(Kutipan Halaman)
━━━━━━━━━━━━━━━━━━━━━━━━━━━━━━

LEBAK, BANPOS – Pemerintah Kabupaten (Pemkab) Lebak membantah jika rendahnya Indeks Pembangunan Manusia (IPM) akibat buruknya perencanaan. Apalagi menurut Pemkab melalui Badan Perencanaan Pembangunan, Penelitian dan Pengembangan (Bapelitbangda), mereka mendapat penghargaan sebagai daerah dengan dokumen perencanaan terbaik se-Banten.
Hal tersebut diungkapkan oleh Kabid Pemerintah dan Pembangunan Manusia (PPM) Bapelitbangda Kabupaten Lebak, Paryono, saat diwawancara BANPOS di ruang kerjanya. Menurut dia, dari sisi kualitas dokumen, perencanaan pembangunan daerah, Lebak sudah pernah dua kali mendapatkan penghargaan sebagai yang terbaik untuk kategori kabupaten.
Ia juga menerangkan bahwa Lebak dua kali masuk nominasi tingkat nasional, untuk mendapatkan penghargaan Anugerah Pangripta Nusantara. Walaupun belum berhasil menjadi yang terbaik di tingkat nasional, ia menuturkan bahwa Lebak sudah beberapa kali menjadi Juara 1 se-Provinsi Banten untuk kategori Kabupaten.

━━━━━━━━━━━━━━━━━━━━━━━━━━━━━━

(Isi Data)
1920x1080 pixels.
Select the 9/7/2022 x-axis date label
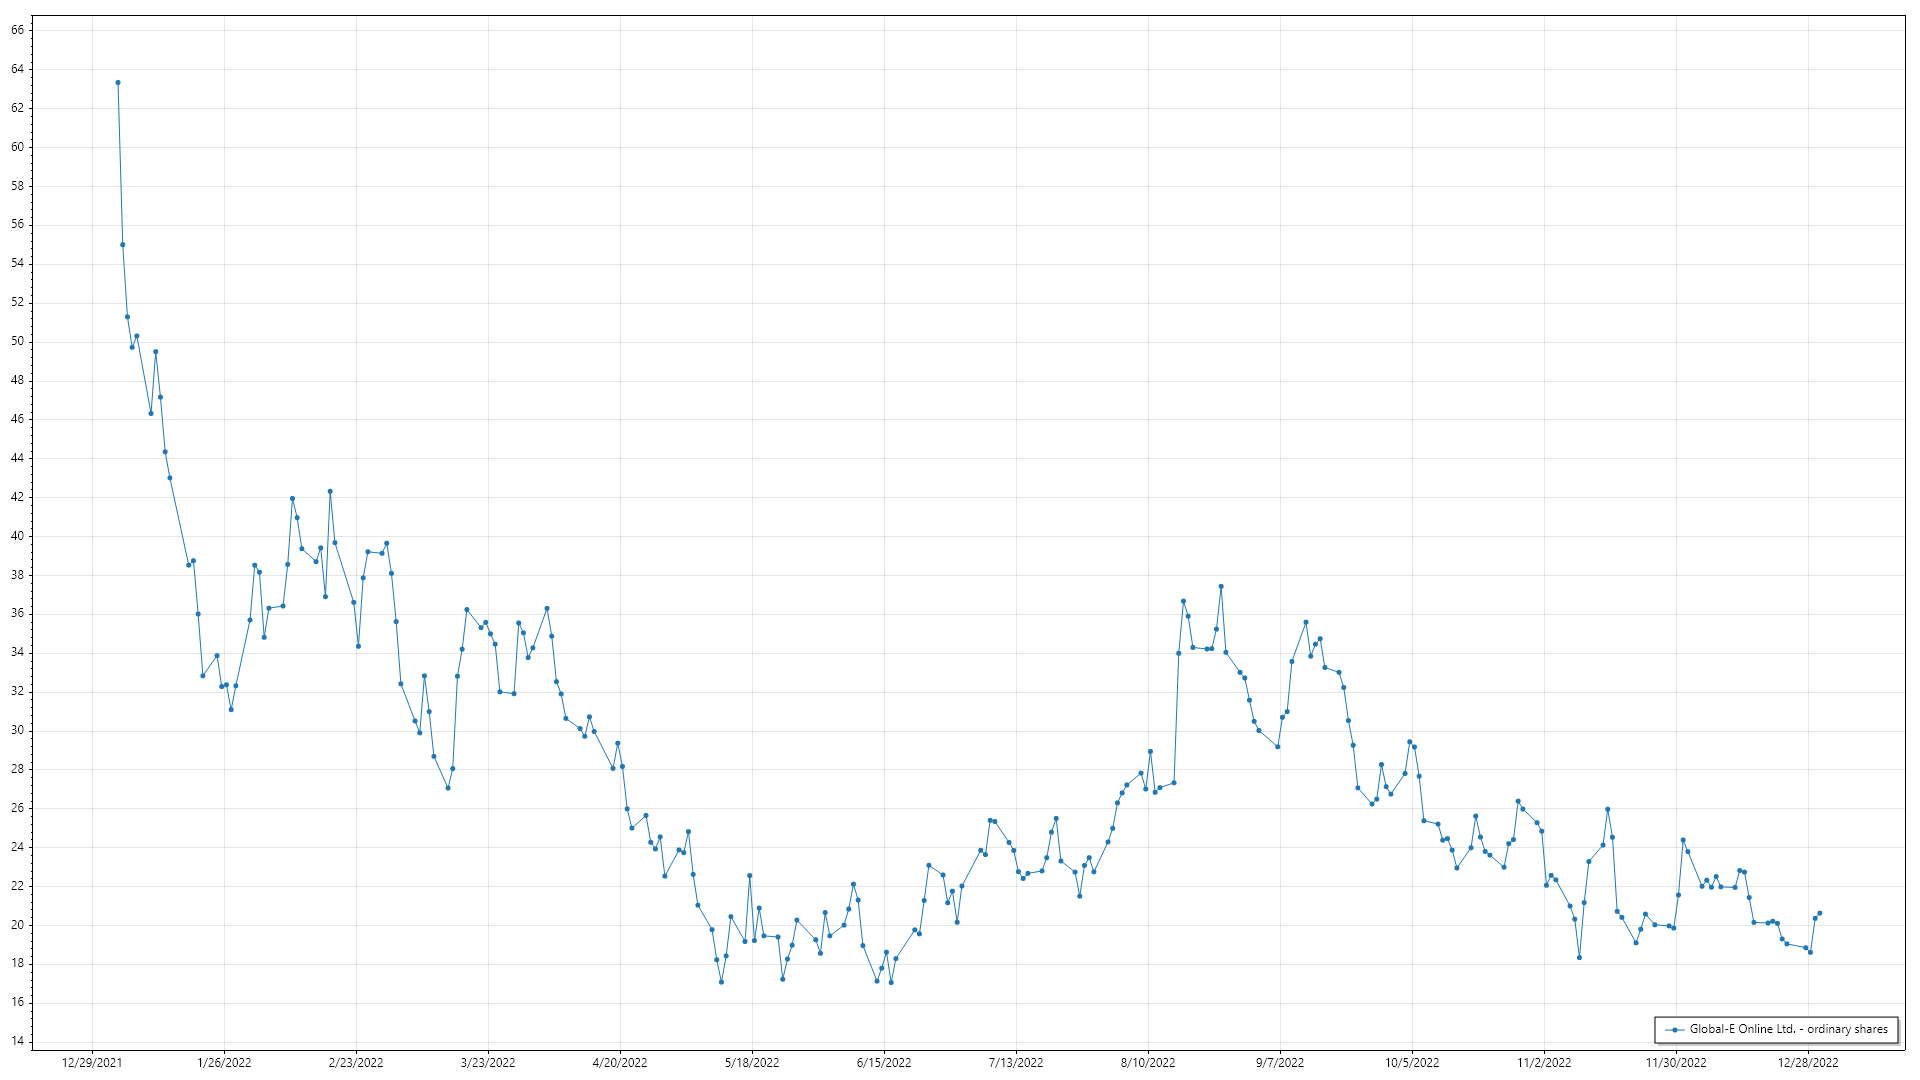(1280, 1063)
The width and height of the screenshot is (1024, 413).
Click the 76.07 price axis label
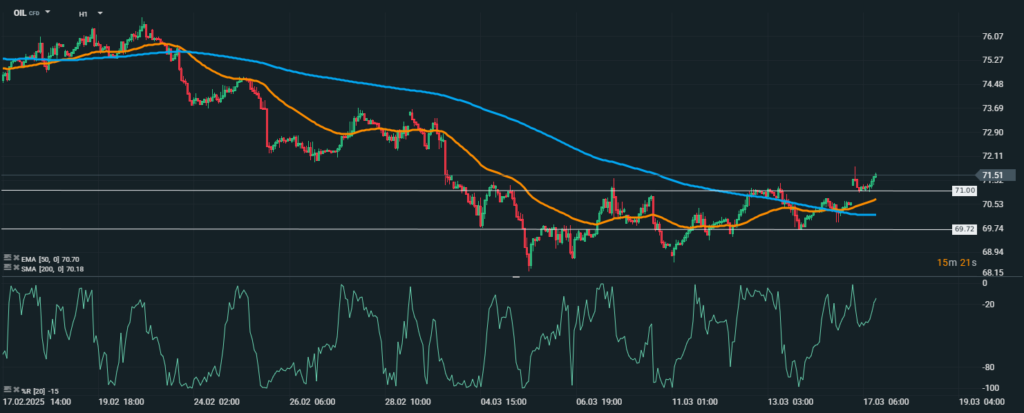pos(993,36)
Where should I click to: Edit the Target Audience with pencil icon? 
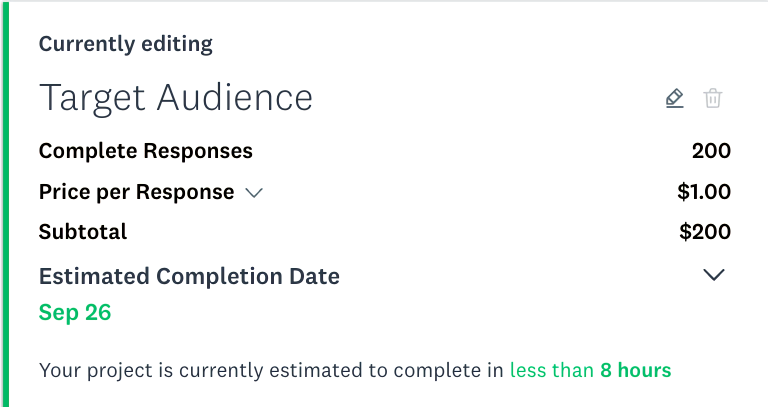(x=674, y=98)
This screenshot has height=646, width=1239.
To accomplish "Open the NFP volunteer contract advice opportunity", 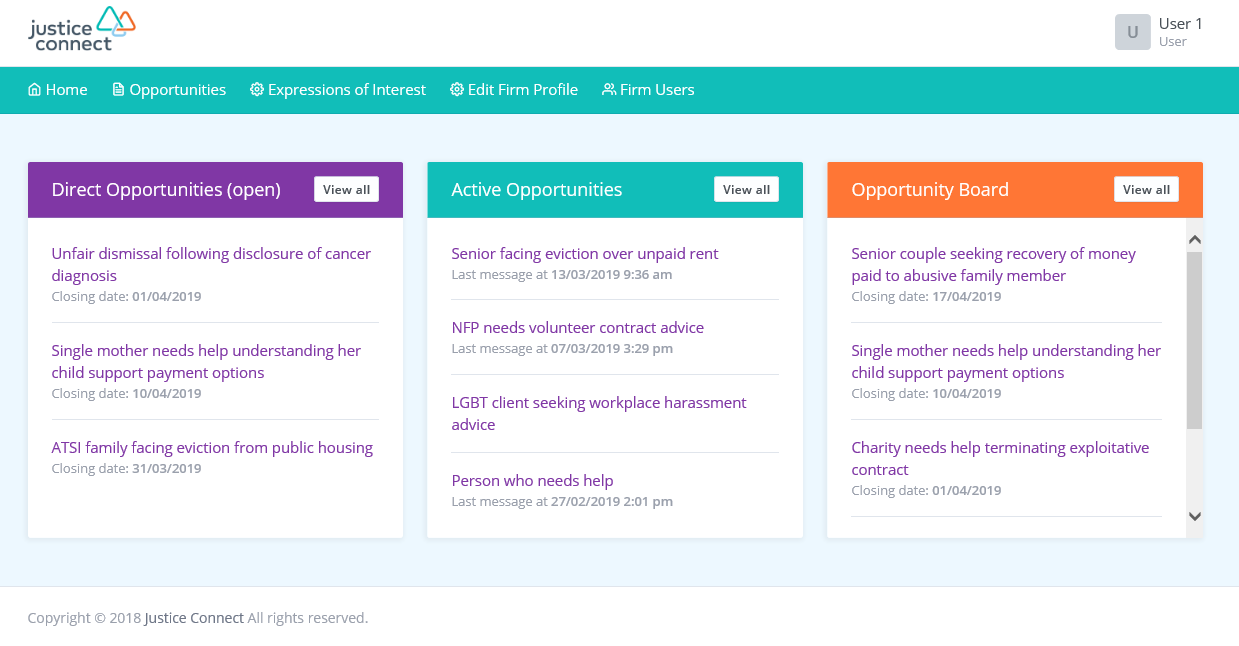I will pos(577,327).
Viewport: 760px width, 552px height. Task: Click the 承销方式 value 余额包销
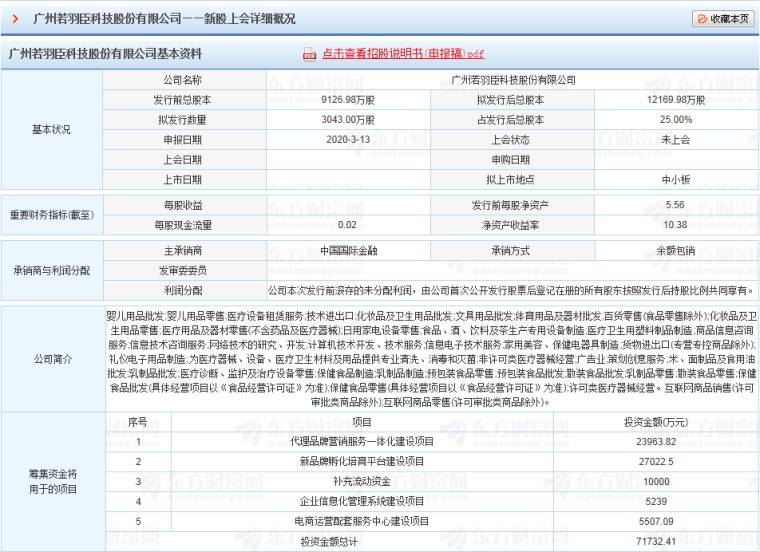[676, 251]
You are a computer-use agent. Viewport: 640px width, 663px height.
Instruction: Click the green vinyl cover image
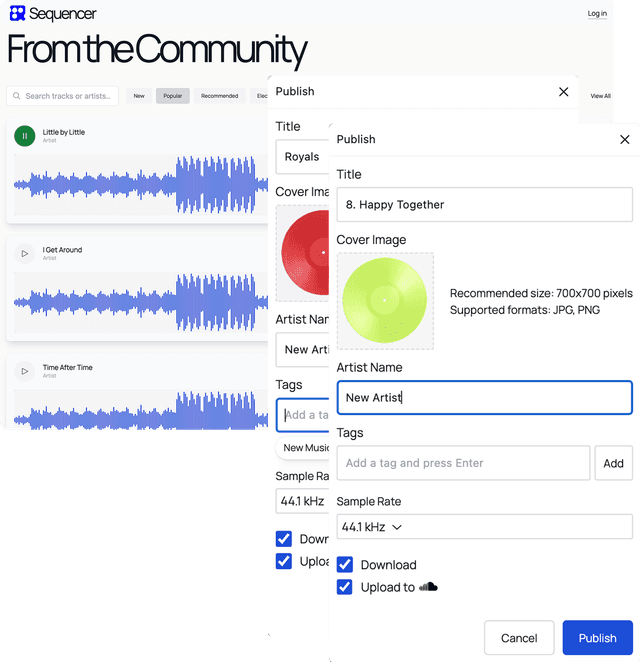coord(385,300)
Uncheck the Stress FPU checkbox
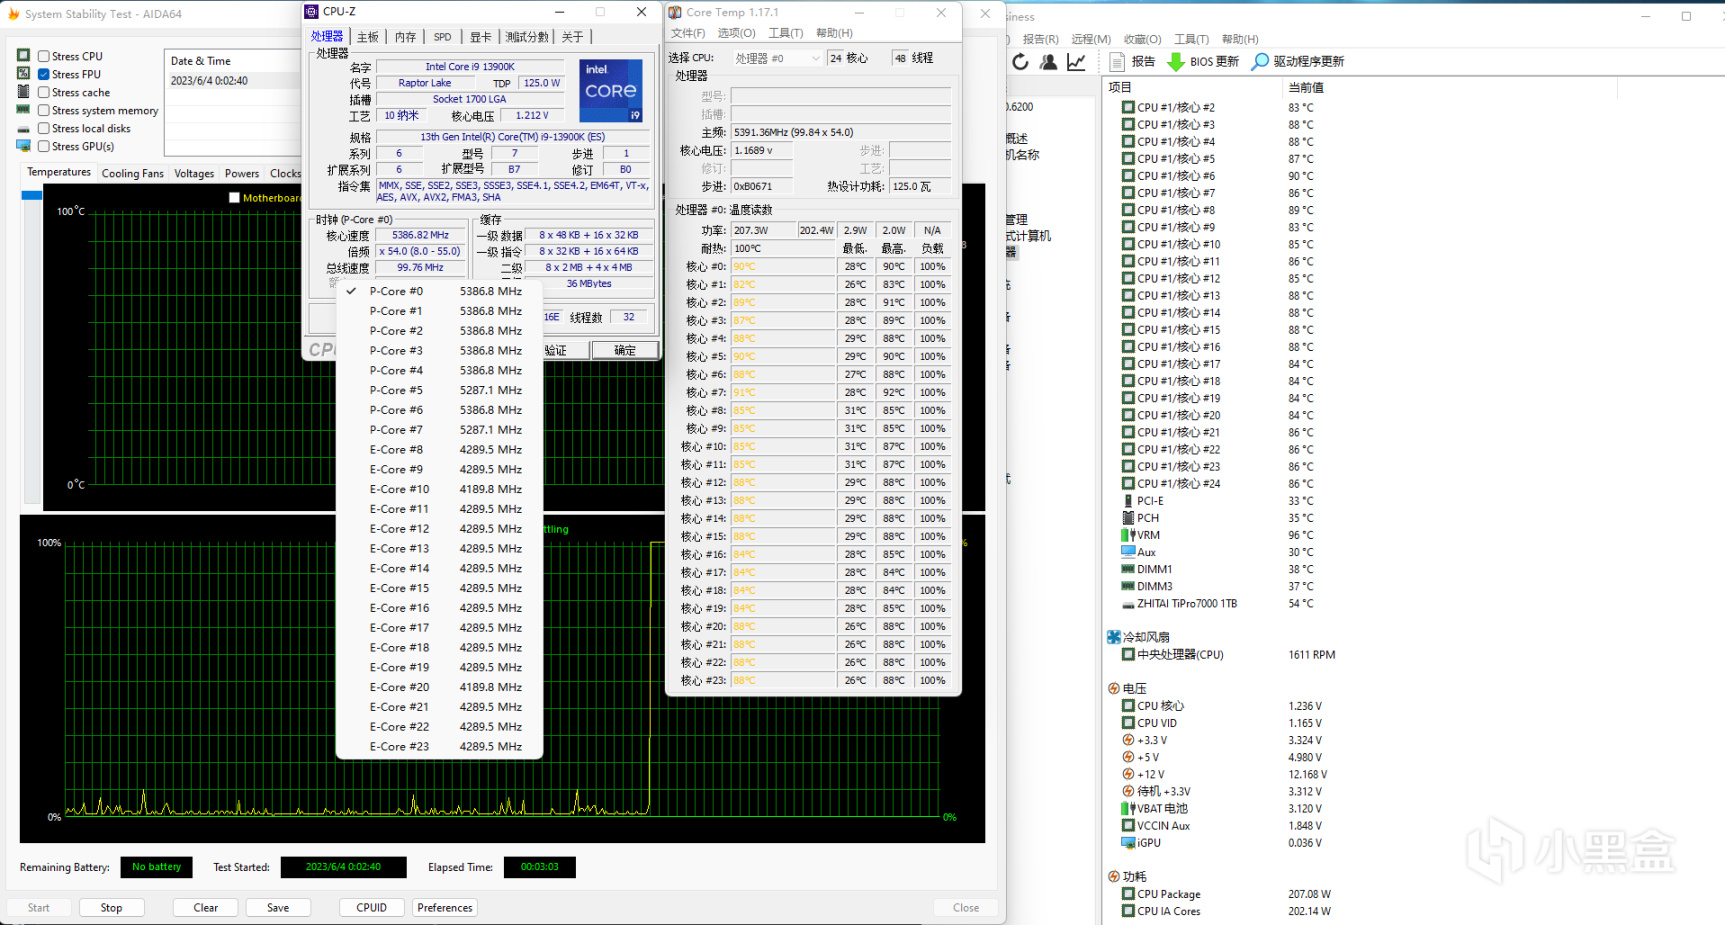1725x925 pixels. point(44,74)
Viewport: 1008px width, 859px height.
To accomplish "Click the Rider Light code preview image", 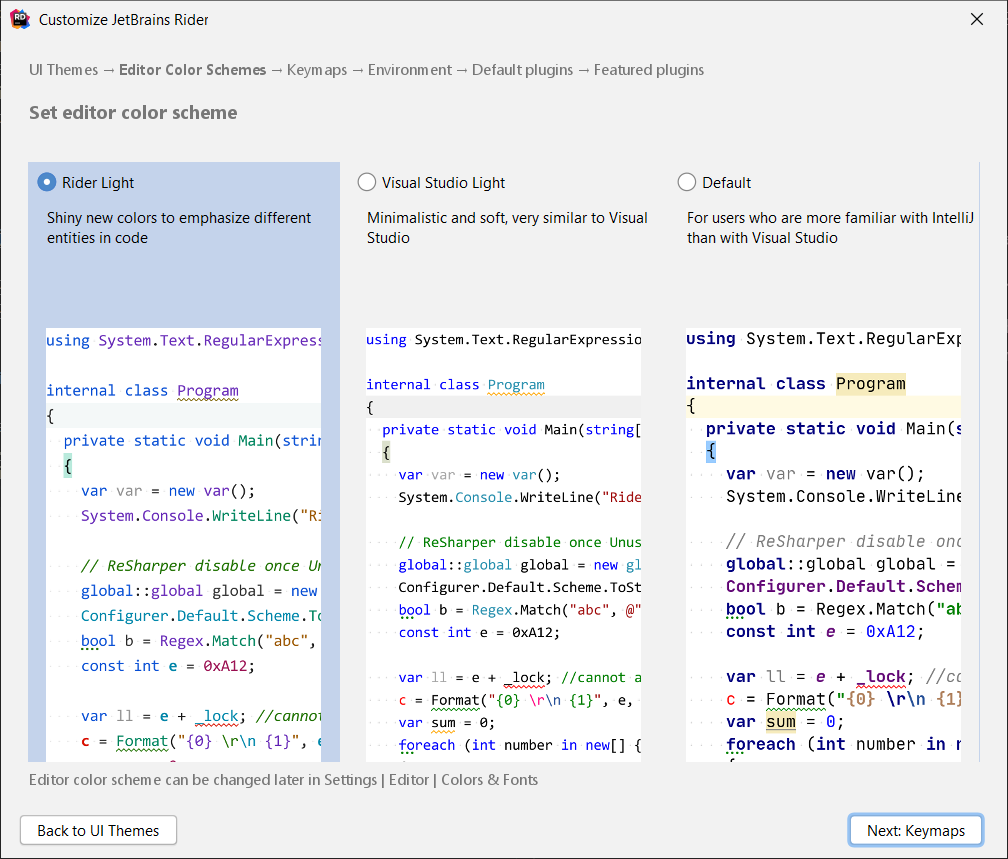I will tap(184, 545).
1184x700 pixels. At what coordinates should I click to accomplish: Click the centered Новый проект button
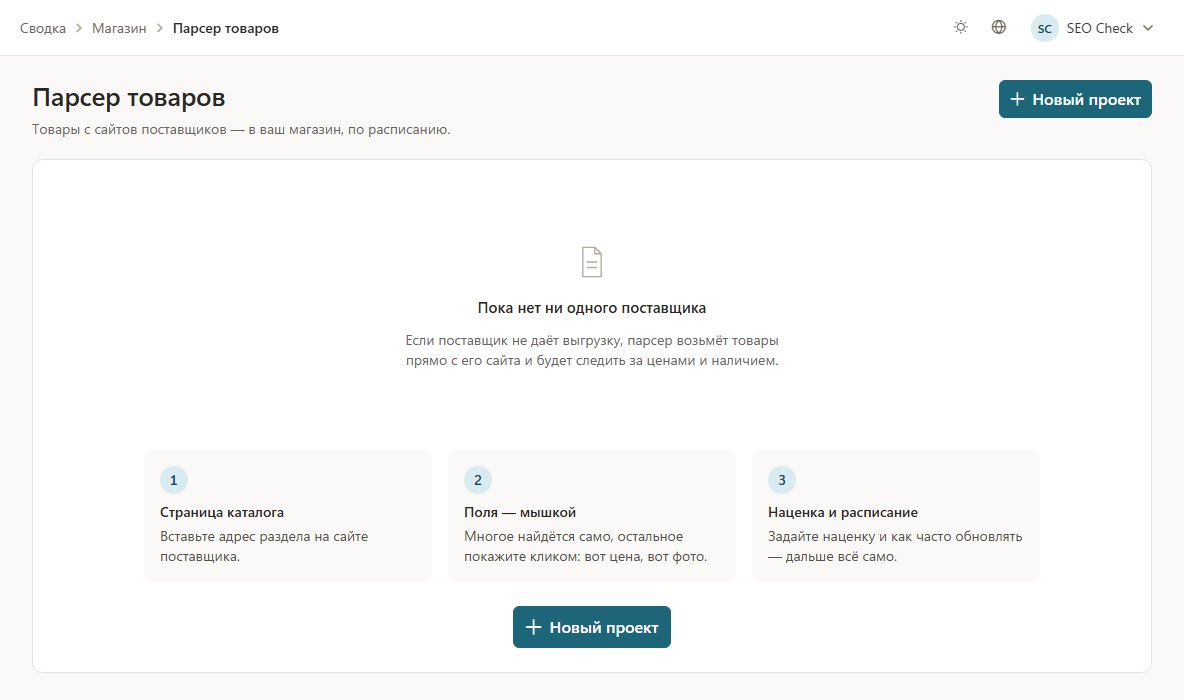592,627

━━━━━━━━━━━━━━━━━━━━━━━━━━━━━━

Tuliskan ulang seluruh berita tentang perencanaan pembangunan Lebak di atas tanpa mengubah satu kata pun.

LEBAK, BANPOS – Pemerintah Kabupaten (Pemkab) Lebak membantah jika rendahnya Indeks Pembangunan Manusia (IPM) akibat buruknya perencanaan. Apalagi menurut Pemkab melalui Badan Perencanaan Pembangunan, Penelitian dan Pengembangan (Bapelitbangda), mereka mendapat penghargaan sebagai daerah dengan dokumen perencanaan terbaik se-Banten.
Hal tersebut diungkapkan oleh Kabid Pemerintah dan Pembangunan Manusia (PPM) Bapelitbangda Kabupaten Lebak, Paryono, saat diwawancara BANPOS di ruang kerjanya. Menurut dia, dari sisi kualitas dokumen, perencanaan pembangunan daerah, Lebak sudah pernah dua kali mendapatkan penghargaan sebagai yang terbaik untuk kategori kabupaten.
Ia juga menerangkan bahwa Lebak dua kali masuk nominasi tingkat nasional, untuk mendapatkan penghargaan Anugerah Pangripta Nusantara. Walaupun belum berhasil menjadi yang terbaik di tingkat nasional, ia menuturkan bahwa Lebak sudah beberapa kali menjadi Juara 1 se-Provinsi Banten untuk kategori Kabupaten.